Joice protocola PEC para afastar presidente

Quando foi eleita em 2018, Joice Hasselmann (PSL-SP)  era uma das principais aliadas de Jair Bolsonaro. Chegou a ser líder do Governo no Congresso. Depois, perdeu espaço e foi forçada a romper com o presidente da República e, num “piscar de olhos” virou adversária ferrenha de Bolsonaro.

Para incomodar o executivo federal, a deputada está pedindo a colegas apoio para uma PEC (Proposta de Emenda à Constituição) que permita que presidentes da República percam o cargo em caso de “incapacidade mental”.

Na prática, a proposta daria ao general Hamilton Mourão, atual vice, a possibilidade de ao menos suspender Bolsonaro e colocar em risco o mandato do presidente da República.

Joice, porém, não cita Bolsonaro na justificativa do projeto. Enumera casos em que teria sido observada esse tipo de incapacidade em governantes, como a rainha Maria 1ª, a “Maria Louca”. Ela comandou Portugal, e o Brasil colônia, de 1777 a 1816.

A PEC defendida por Joice estipula que o vice-presidente da República, junto com 1/4 dos ministros, possa notificar os presidentes de Câmara e Senado de que o chefe do Executivo “está mentalmente incapacitado para o exercício do cargo”.

O presidente teria 15 dias para contestar a atitude do vice e dos ministros, mas ficaria suspenso do cargo.

Para o afastamento definitivo seriam necessários 2/3 dos votos de deputados e 2/3 dos senadores. A votação seria nominal, quando é possível saber como votou cada congressista. O prazo para a análise do Congresso seria de 30 dias.

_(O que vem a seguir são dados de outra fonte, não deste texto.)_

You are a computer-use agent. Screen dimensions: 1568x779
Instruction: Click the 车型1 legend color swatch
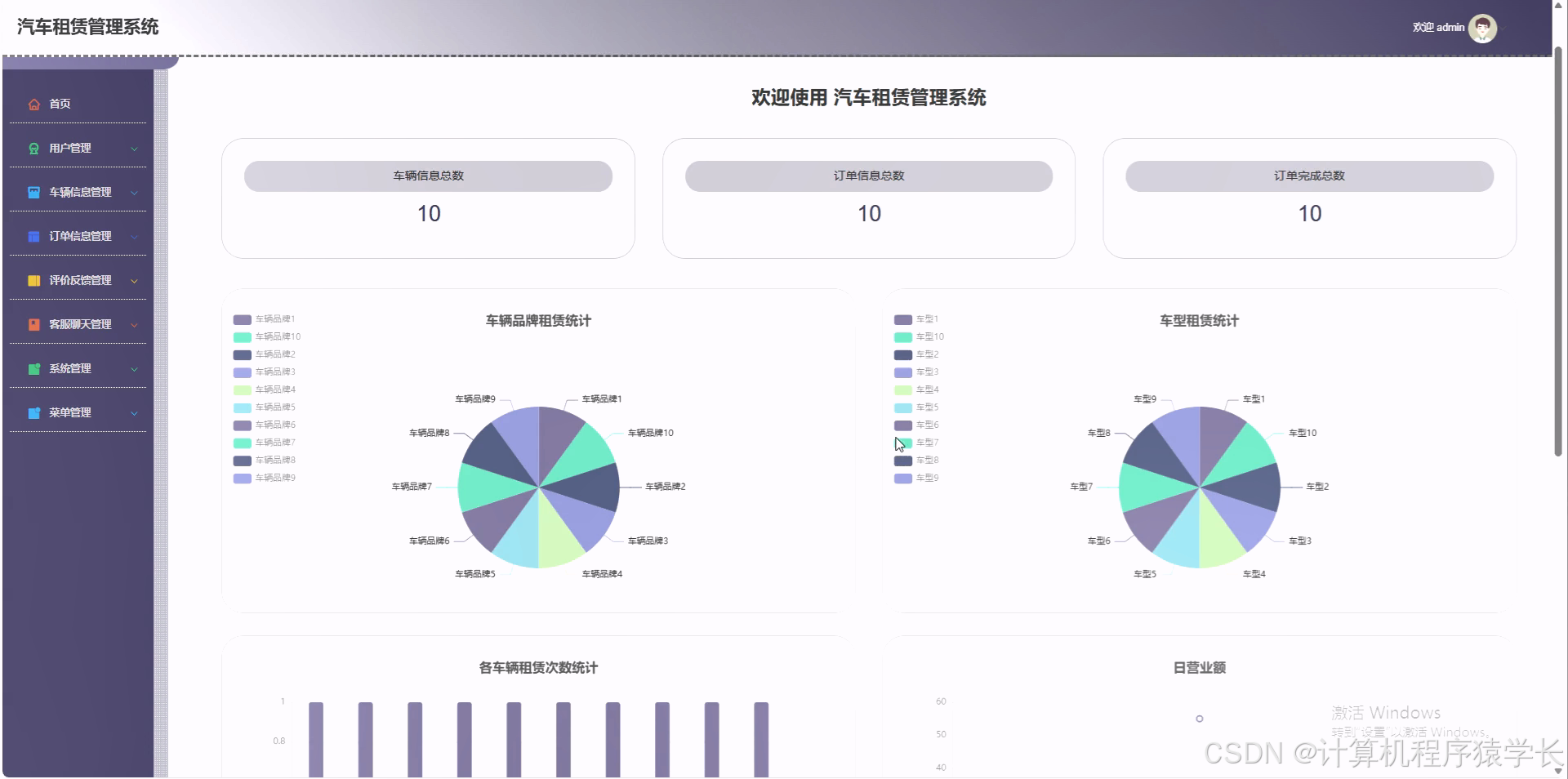tap(903, 319)
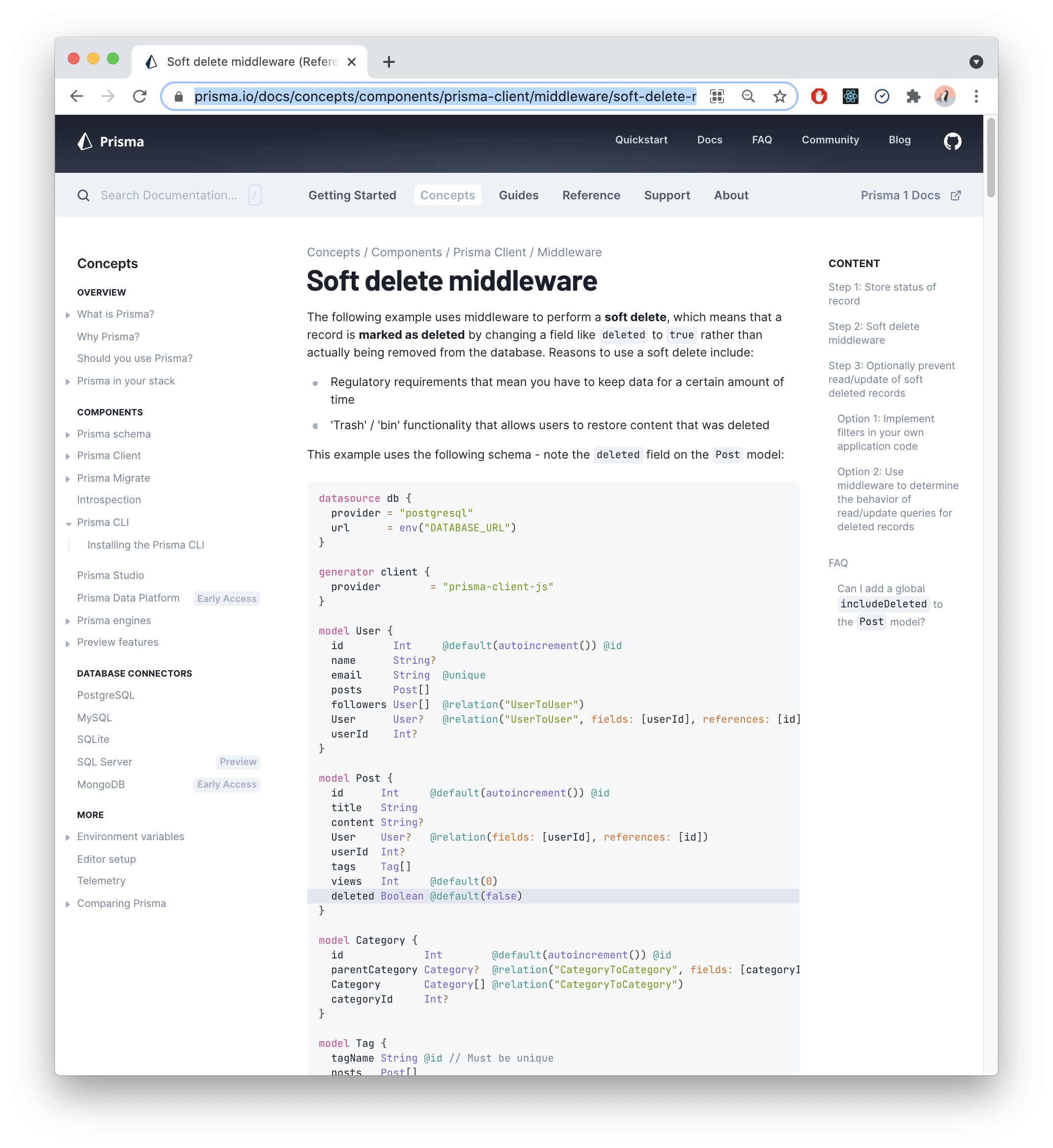
Task: Reload the page with the refresh icon
Action: pyautogui.click(x=140, y=96)
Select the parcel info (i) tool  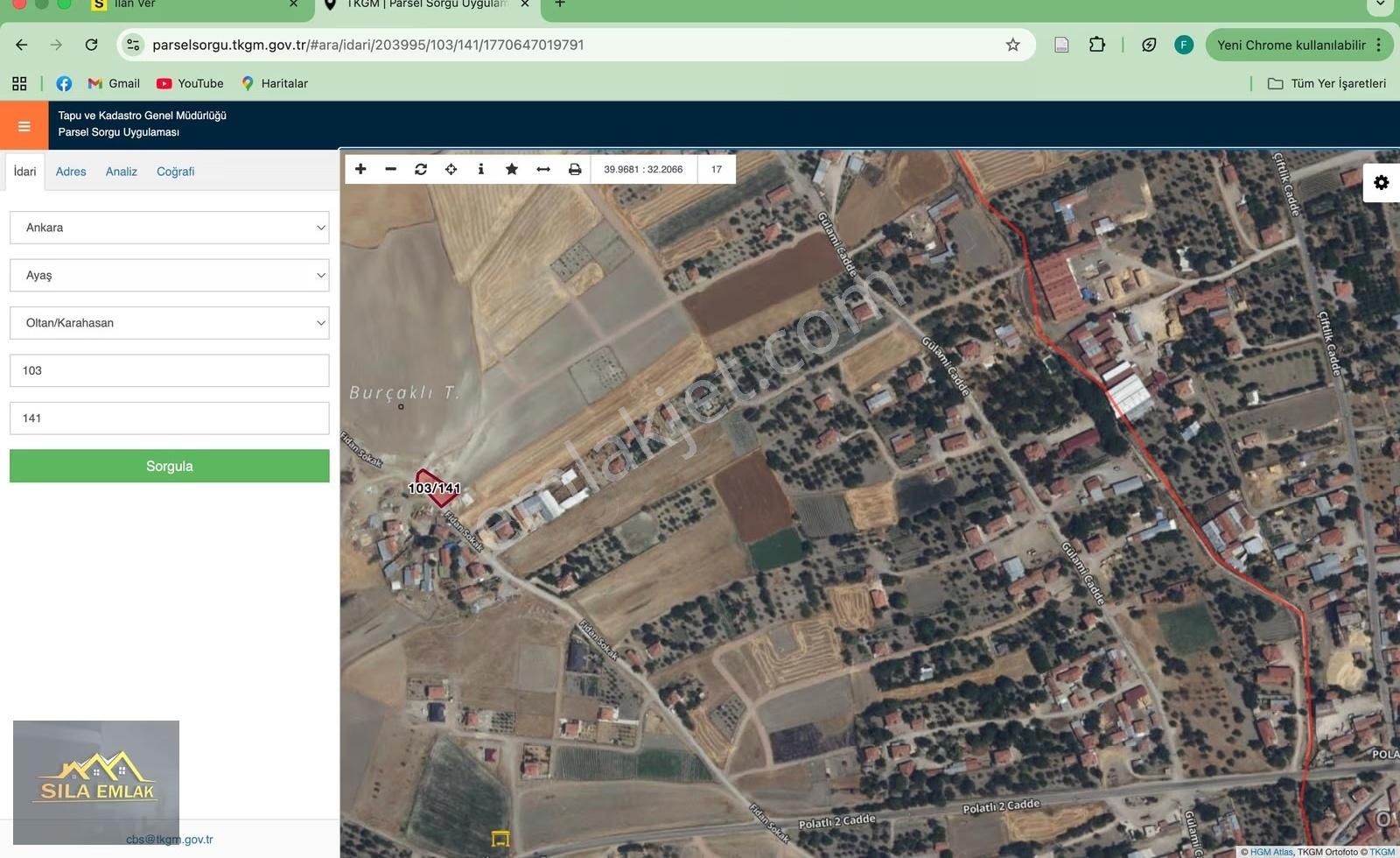[x=480, y=169]
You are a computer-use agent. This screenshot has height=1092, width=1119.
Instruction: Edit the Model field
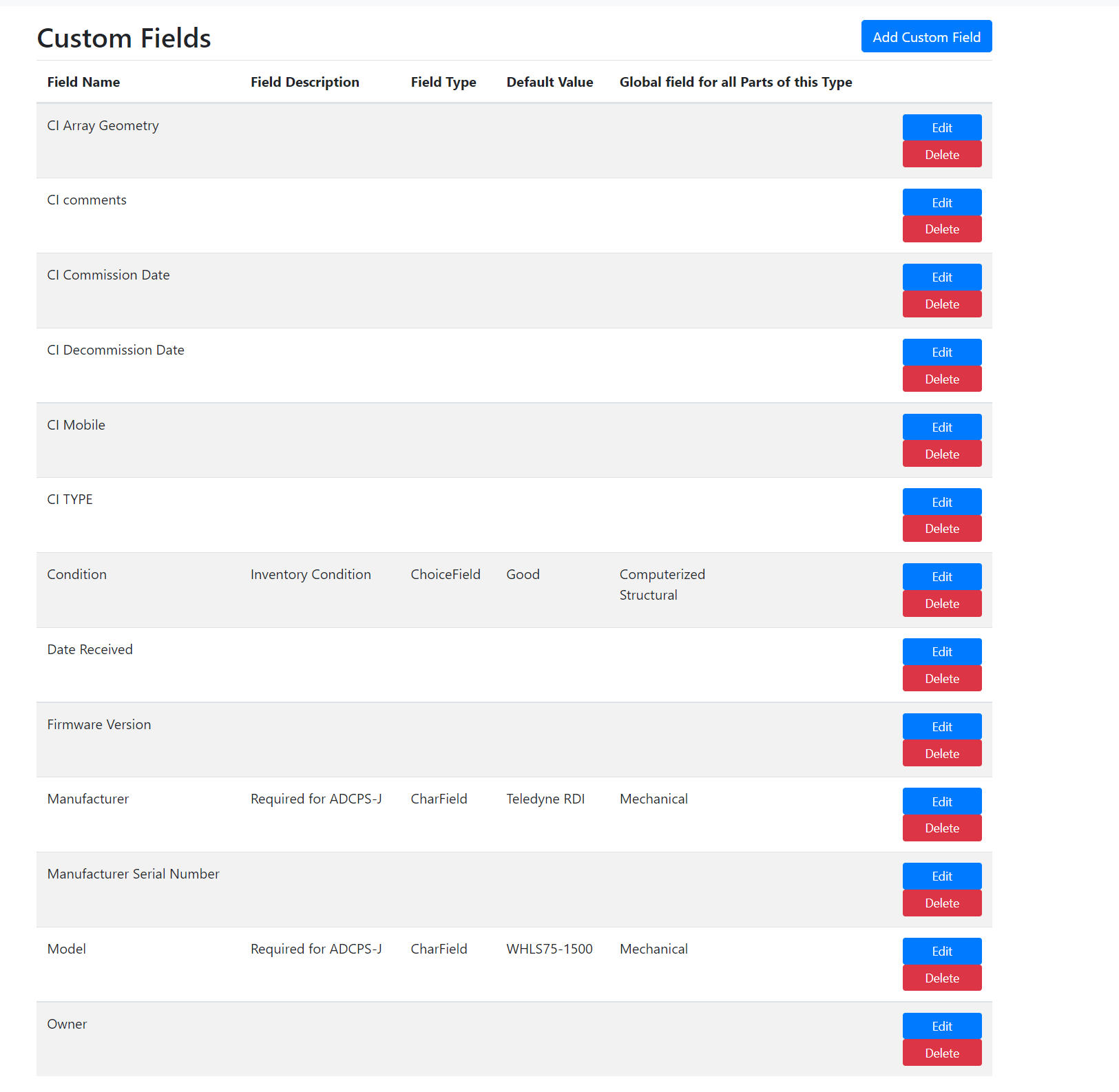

Para que uma PEC seja apresentada são necessárias assinaturas de ao menos 171 deputados. A proposição do texto, porém, está longe de ser garantia de que a proposta saia do papel.

PECs são o tipo de projeto de aprovação mais difícil. Precisam de 3/5 dos votos tanto de senadores quanto de deputados, em 2 turnos. Leis ordinárias e medidas provisórias, por exemplo, precisam apenas da maioria dos presentes em cada Casa no dia da votação.

Se forem avaliar os detalhes, a própria Joice Hasselmann pode estar dando um tiro no pé, pois seus colegas podem incluir na PEC que a lei seja válida os congressistas que apresentem distúrbios mentais. Aí, é óbvio que Joice “puxaria a fila”.